67. People complaining about petrol prices, that are driving a Porsche Cayenne.
68. BMW drivers. You do not own all roads and highways for your personal and exclusive use.
69. People going up mountains in shorts and sandals. I would suggest Mountain Rescue teams just leave them there
70. Dogs as status symbols. Living on a council estate and owning a Staffordshire Bull Terrier, does not make you an interesting and intelligent person that is respected by the community.
71. Dog shit on footpaths. Pick it up you dirty bastards, unless you don't mind me straining one out through your letterbox.
72. The X Factor and Britains Got Talent. It used to be acceptable in Victorian society to pay 1p to go and see people in the madhouse and laugh at them. I thought society had developed since then, but the participants and audiences for TV talent shows, seem to suggest otherwise.

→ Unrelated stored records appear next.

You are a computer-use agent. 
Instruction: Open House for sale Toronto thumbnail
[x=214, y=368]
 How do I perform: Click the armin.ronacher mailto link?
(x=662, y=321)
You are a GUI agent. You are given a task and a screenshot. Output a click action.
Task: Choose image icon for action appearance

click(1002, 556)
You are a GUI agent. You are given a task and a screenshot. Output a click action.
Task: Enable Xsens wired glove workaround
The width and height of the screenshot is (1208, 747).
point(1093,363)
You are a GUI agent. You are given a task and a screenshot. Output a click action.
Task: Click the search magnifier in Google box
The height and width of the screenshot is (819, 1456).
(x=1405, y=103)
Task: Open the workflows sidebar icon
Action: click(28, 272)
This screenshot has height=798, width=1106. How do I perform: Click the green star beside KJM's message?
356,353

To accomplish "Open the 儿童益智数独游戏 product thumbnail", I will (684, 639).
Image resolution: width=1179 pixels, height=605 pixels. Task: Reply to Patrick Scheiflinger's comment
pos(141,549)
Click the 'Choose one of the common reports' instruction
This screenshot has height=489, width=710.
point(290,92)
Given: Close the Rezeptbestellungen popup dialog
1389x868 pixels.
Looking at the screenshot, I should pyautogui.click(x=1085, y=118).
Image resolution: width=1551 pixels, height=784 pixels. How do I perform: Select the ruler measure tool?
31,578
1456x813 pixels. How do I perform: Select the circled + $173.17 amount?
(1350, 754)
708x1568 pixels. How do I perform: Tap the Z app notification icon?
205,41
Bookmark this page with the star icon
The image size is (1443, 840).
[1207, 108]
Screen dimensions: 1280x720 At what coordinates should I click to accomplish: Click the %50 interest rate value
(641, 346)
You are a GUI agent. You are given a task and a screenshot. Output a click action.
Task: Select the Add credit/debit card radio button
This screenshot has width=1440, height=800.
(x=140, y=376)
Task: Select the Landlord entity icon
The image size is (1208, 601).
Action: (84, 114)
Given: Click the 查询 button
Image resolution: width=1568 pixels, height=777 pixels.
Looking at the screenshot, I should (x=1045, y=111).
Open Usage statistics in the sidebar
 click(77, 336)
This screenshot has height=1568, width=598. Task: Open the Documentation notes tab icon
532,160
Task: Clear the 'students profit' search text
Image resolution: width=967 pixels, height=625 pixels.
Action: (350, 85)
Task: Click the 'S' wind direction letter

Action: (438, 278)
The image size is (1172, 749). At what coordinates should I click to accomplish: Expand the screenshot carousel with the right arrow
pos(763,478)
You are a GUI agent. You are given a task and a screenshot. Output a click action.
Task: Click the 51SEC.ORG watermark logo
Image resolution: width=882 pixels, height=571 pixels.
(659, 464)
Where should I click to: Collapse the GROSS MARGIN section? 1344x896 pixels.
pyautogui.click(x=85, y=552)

73. Facebook Narcissists. If your entire photo collection on Facebook consists of pictures you have taken of yourself in a mirror, then you should seek professional help. Again, you know who you are.
74. Keyboard Warriors. Your ability to be vile and insulting to others from behind your computer screen in the safety of your own home, is not a measure of how tough you are or your elevated status in life. Indeed in most cases it will be a measure of precisely the opposite.
75. Skinny people with no manners. No, it is not OK to pass comment on people being fat/overweight, unless you think it is also OK if they tell you that you look like an anorexic, dying fuck that wouldn't know a good time if it gave you one from behind.
76. Fake cream. Please stop putting this in cakes/buns. It catches out people who haven't read the packaging properly and then end up with a mouthful of what tastes like sweetened, liquid plastic
77. Vegans. Check your teeth. They are those of an omnivore, not a herbivore.
78. Wine prices in restaurants. I can buy the same bottle from the off licence for £7, that you are trying to sell me for £27. You are taking the piss.
79. Harp Lager. There is no excuse for "brewing" this sorry mistake of a beverage. And by "brewing", I suspect that they actually mean, "collect camels piss in buckets"
80. Mobile phone operators offering "unlimited data" tarriffs, where their definition of unlimited turns out to be a paltry 500Mb. I don't care whether the ASA did find you not guilty of false advertising. It is false advertising by any common understanding of what "unlimited" means.